- JOB
Recast the rows below as a numbered list, omitting blank lines. Begin at the line that contains "Image resolution: width=650, height=2576." and stop after the line that contains "[Advertisement] (72, 1448)".

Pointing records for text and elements
════════════════
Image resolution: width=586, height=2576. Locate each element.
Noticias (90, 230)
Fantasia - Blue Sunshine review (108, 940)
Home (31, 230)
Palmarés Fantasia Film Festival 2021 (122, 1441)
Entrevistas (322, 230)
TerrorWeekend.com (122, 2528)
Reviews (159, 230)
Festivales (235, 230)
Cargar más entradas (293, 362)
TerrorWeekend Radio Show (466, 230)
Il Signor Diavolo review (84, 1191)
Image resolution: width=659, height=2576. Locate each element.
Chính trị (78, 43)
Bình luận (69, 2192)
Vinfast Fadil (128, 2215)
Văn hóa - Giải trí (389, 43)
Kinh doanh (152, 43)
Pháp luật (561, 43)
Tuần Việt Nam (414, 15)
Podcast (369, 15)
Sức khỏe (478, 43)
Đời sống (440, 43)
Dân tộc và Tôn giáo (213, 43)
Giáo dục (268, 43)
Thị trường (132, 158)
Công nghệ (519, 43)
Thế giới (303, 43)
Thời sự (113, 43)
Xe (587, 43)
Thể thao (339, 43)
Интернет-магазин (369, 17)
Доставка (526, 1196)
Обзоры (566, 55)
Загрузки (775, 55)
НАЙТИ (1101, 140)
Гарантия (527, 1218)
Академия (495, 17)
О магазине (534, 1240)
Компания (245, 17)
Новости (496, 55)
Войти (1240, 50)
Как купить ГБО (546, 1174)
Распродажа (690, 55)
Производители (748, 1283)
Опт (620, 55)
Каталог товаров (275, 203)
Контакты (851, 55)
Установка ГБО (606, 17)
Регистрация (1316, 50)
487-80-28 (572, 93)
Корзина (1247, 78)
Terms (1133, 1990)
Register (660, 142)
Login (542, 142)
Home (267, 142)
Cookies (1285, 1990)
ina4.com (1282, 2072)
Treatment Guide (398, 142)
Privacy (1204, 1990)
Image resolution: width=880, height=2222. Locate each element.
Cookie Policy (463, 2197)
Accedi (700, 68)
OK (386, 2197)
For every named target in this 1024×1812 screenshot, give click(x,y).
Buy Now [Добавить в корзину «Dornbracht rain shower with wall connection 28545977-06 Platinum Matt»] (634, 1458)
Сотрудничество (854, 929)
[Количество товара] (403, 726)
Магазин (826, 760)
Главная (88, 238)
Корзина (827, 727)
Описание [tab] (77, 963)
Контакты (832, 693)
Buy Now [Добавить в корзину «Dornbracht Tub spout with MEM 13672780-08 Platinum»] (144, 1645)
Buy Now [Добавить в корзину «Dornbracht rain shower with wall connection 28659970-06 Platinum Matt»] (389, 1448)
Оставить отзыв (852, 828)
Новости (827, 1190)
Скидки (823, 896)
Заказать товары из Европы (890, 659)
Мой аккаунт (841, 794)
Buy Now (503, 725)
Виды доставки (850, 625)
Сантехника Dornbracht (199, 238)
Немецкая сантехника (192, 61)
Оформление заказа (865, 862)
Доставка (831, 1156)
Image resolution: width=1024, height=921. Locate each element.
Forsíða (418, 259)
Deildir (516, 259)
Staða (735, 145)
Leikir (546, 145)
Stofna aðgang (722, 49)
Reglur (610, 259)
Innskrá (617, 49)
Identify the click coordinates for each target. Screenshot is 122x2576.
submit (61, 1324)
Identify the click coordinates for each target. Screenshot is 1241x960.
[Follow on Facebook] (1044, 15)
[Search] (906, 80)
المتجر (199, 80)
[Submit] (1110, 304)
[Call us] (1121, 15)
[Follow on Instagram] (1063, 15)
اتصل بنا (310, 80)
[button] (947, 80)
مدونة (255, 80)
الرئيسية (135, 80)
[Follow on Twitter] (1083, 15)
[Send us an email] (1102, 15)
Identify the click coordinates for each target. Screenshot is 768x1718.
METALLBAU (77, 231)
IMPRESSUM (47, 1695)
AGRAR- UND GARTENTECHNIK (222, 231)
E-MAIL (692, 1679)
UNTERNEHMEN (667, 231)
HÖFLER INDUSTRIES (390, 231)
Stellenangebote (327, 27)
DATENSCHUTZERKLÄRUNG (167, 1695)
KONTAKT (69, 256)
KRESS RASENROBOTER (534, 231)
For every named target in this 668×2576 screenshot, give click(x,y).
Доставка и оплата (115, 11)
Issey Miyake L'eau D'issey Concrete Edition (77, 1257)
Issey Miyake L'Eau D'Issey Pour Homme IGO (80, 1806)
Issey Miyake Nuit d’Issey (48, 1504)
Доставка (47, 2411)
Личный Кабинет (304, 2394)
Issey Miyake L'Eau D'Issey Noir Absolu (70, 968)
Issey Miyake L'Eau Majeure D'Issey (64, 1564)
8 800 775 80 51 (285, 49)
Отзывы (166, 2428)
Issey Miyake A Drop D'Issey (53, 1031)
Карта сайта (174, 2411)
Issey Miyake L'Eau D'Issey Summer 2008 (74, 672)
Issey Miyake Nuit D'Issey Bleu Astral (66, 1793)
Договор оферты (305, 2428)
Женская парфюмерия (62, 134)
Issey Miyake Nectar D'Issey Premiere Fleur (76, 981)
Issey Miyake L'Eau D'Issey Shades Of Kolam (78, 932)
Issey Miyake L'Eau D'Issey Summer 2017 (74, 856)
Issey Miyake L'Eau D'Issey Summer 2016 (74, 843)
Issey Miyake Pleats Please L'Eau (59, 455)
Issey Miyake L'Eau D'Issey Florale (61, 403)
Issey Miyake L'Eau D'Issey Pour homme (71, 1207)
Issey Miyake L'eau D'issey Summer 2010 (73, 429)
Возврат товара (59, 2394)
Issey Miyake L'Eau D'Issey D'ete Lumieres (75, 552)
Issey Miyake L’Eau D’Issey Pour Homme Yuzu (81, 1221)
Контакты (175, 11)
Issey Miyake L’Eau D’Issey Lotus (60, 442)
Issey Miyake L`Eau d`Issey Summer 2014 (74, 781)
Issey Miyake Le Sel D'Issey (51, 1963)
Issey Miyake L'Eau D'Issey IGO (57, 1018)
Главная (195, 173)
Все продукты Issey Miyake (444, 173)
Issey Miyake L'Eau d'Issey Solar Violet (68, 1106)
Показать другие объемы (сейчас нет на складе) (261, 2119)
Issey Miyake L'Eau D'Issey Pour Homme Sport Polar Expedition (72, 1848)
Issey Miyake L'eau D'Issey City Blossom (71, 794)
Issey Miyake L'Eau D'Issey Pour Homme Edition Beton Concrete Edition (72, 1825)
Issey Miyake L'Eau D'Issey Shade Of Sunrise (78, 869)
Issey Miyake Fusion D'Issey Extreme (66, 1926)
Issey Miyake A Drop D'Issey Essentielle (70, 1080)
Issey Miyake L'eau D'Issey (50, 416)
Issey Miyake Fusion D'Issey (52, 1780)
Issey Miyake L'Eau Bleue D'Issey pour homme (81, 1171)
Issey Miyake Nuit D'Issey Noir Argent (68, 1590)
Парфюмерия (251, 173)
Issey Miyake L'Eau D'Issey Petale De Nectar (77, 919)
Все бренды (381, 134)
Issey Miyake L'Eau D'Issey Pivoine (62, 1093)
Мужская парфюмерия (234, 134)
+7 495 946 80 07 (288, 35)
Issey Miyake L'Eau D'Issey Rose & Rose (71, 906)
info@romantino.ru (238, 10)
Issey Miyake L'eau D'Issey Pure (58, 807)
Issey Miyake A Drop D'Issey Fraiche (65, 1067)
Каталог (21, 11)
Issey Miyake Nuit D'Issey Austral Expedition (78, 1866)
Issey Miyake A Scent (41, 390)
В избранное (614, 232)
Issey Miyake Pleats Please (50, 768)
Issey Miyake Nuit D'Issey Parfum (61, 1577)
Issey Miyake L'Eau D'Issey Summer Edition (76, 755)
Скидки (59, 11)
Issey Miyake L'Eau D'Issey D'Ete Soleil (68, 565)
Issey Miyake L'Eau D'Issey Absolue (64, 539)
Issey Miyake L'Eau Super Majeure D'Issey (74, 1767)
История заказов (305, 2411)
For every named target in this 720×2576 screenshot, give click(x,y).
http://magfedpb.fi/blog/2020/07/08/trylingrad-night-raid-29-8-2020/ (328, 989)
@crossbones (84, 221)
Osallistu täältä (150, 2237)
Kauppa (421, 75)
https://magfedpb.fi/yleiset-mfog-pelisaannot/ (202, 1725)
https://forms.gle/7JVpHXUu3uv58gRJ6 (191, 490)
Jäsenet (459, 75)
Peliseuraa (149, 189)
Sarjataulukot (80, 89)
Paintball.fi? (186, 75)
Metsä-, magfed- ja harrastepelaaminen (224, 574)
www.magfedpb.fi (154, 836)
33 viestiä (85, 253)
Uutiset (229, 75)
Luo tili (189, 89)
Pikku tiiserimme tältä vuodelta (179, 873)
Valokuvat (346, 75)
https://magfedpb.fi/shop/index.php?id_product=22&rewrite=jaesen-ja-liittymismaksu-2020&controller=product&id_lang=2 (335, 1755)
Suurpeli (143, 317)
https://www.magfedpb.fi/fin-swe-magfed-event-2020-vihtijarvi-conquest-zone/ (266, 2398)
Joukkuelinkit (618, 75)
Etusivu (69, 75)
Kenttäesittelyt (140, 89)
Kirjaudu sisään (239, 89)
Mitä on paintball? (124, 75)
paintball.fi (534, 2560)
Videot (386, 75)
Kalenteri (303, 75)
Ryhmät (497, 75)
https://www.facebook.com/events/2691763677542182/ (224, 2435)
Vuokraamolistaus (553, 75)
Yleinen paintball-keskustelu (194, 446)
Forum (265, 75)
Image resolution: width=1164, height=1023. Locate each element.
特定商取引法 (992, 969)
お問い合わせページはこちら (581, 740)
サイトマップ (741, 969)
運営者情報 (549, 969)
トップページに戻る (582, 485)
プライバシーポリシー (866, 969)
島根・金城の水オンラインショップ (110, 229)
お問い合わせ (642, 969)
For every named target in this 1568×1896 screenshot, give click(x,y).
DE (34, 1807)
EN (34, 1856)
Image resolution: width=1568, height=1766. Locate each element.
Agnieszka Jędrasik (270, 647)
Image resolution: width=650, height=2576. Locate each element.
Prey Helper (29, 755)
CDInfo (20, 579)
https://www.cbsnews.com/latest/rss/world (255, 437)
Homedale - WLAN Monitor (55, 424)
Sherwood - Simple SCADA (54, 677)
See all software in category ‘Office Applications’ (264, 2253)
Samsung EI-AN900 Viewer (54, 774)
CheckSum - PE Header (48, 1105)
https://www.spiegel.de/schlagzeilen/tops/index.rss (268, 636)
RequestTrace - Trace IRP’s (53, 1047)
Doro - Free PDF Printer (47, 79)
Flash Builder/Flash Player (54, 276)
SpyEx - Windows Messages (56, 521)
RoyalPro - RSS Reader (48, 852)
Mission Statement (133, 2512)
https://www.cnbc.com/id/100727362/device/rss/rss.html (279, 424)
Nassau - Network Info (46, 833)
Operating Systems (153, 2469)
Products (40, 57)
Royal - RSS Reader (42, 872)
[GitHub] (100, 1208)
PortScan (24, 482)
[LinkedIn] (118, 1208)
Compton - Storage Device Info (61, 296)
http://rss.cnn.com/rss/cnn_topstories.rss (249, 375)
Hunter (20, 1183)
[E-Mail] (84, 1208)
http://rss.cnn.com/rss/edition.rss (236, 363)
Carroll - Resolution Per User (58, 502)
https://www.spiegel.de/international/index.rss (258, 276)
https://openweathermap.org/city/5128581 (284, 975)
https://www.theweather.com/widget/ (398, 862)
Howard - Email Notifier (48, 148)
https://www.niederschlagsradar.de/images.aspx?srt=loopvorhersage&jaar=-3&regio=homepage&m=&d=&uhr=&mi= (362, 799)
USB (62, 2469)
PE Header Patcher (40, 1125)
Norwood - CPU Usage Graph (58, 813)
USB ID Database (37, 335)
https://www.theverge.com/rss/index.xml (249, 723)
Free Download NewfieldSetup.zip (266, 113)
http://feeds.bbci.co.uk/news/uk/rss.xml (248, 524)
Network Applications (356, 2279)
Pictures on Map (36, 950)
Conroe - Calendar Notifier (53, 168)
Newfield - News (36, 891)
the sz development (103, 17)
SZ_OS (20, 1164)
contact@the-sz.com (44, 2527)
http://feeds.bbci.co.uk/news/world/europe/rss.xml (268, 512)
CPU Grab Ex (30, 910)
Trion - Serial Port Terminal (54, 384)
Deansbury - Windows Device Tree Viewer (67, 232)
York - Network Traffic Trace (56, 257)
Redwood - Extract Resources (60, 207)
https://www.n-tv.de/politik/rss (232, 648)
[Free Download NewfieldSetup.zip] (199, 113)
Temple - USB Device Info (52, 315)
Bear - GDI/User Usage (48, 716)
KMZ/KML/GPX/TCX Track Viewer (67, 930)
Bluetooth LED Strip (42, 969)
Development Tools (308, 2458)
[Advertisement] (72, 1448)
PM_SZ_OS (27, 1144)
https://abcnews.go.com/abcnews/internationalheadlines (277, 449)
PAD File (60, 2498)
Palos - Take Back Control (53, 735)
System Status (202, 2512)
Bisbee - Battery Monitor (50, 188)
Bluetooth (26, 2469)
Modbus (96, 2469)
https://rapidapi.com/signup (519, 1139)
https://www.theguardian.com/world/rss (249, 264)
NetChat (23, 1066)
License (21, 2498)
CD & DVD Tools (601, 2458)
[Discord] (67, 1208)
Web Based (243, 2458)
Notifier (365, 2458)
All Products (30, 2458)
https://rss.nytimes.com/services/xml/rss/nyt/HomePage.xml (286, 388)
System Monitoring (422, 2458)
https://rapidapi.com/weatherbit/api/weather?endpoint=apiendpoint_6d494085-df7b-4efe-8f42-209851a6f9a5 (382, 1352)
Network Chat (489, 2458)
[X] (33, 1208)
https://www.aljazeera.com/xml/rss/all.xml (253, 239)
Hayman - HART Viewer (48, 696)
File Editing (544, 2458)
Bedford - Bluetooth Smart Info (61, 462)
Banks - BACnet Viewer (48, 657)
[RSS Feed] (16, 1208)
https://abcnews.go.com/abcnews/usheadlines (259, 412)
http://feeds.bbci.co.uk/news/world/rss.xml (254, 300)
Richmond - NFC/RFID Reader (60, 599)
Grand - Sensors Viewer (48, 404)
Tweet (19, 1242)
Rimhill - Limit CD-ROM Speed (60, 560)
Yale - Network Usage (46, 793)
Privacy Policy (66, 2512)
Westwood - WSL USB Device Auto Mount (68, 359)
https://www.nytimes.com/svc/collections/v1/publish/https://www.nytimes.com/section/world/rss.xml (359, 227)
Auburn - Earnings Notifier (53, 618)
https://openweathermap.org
════════════════
- TASK ANSWER
1. Image resolution: width=650, height=2576. Locate each element.
2. Prey Helper (29, 755)
3. CDInfo (20, 579)
4. https://www.cbsnews.com/latest/rss/world (255, 437)
5. Homedale - WLAN Monitor (55, 424)
6. Sherwood - Simple SCADA (54, 677)
7. See all software in category ‘Office Applications’ (264, 2253)
8. Samsung EI-AN900 Viewer (54, 774)
9. CheckSum - PE Header (48, 1105)
10. https://www.spiegel.de/schlagzeilen/tops/index.rss (268, 636)
11. RequestTrace - Trace IRP’s (53, 1047)
12. Doro - Free PDF Printer (47, 79)
13. Flash Builder/Flash Player (54, 276)
14. SpyEx - Windows Messages (56, 521)
15. RoyalPro - RSS Reader (48, 852)
16. Mission Statement (133, 2512)
17. https://www.cnbc.com/id/100727362/device/rss/rss.html (279, 424)
18. Nassau - Network Info (46, 833)
19. Operating Systems (153, 2469)
20. Products (40, 57)
21. Royal - RSS Reader (42, 872)
22. [GitHub] (100, 1208)
23. PortScan (24, 482)
24. [LinkedIn] (118, 1208)
25. Compton - Storage Device Info (61, 296)
26. http://rss.cnn.com/rss/cnn_topstories.rss (249, 375)
27. Hunter (20, 1183)
28. [E-Mail] (84, 1208)
29. http://rss.cnn.com/rss/edition.rss (236, 363)
30. Carroll - Resolution Per User (58, 502)
31. https://www.spiegel.de/international/index.rss (258, 276)
32. https://openweathermap.org/city/5128581 (284, 975)
33. https://www.theweather.com/widget/ (398, 862)
34. Howard - Email Notifier (48, 148)
35. https://www.niederschlagsradar.de/images.aspx?srt=loopvorhersage&jaar=-3&regio=homepage&m=&d=&uhr=&mi= (362, 799)
36. USB (62, 2469)
37. PE Header Patcher (40, 1125)
38. Norwood - CPU Usage Graph (58, 813)
39. USB ID Database (37, 335)
40. https://www.theverge.com/rss/index.xml (249, 723)
41. Free Download NewfieldSetup.zip (266, 113)
42. http://feeds.bbci.co.uk/news/uk/rss.xml (248, 524)
43. Network Applications (356, 2279)
44. Pictures on Map (36, 950)
45. Conroe - Calendar Notifier (53, 168)
46. Newfield - News (36, 891)
47. the sz development (103, 17)
48. SZ_OS (20, 1164)
49. contact@the-sz.com (44, 2527)
50. http://feeds.bbci.co.uk/news/world/europe/rss.xml (268, 512)
51. CPU Grab Ex (30, 910)
52. Trion - Serial Port Terminal (54, 384)
53. Deansbury - Windows Device Tree Viewer (67, 232)
54. York - Network Traffic Trace (56, 257)
55. Redwood - Extract Resources (60, 207)
56. https://www.n-tv.de/politik/rss (232, 648)
57. [Free Download NewfieldSetup.zip] (199, 113)
58. Temple - USB Device Info (52, 315)
59. Bear - GDI/User Usage (48, 716)
60. KMZ/KML/GPX/TCX Track Viewer (67, 930)
61. Bluetooth LED Strip (42, 969)
62. Development Tools (308, 2458)
63. [Advertisement] (72, 1448)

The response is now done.